* [Work to complete] In the lines below, count those containing the word "computer" and give the number alone.

* [Entries provided]
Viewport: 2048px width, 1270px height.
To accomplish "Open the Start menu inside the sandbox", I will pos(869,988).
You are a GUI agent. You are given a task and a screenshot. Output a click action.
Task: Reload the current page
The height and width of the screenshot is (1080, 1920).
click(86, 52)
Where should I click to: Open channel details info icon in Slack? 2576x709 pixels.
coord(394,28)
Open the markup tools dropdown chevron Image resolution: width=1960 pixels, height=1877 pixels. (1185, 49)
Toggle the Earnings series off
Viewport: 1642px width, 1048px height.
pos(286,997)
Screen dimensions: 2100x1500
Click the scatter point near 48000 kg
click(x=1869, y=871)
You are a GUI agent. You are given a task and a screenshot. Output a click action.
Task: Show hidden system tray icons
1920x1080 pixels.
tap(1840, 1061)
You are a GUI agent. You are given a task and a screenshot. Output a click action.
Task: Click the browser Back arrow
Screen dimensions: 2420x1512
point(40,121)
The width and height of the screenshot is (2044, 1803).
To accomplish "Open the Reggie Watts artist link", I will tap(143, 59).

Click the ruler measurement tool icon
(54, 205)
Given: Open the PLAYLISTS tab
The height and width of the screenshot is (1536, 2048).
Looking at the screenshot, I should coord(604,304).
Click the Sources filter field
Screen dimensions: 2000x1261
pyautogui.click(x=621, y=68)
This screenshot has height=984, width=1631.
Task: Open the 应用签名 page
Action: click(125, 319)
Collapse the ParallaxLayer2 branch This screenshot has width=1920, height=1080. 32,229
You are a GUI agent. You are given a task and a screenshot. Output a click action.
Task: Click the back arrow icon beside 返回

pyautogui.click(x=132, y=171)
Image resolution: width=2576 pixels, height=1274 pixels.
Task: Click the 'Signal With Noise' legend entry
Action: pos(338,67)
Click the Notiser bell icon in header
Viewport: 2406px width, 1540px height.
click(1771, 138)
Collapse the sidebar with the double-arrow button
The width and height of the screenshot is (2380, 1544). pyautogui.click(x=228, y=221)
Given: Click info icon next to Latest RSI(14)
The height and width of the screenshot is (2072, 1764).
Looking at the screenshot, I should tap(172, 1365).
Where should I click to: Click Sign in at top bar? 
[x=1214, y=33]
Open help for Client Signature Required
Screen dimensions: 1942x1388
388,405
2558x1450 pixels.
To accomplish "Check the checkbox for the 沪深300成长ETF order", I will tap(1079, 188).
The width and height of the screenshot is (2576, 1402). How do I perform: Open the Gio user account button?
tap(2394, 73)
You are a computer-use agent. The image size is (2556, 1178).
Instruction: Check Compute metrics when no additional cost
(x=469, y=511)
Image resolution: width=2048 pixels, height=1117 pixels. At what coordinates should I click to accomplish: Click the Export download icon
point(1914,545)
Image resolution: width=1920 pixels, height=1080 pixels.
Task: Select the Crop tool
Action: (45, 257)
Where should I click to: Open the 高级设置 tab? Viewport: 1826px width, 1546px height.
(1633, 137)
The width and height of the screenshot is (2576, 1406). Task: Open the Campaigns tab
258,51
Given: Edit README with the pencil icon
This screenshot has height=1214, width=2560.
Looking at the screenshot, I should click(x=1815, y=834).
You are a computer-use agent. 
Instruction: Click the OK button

* [Reply] 2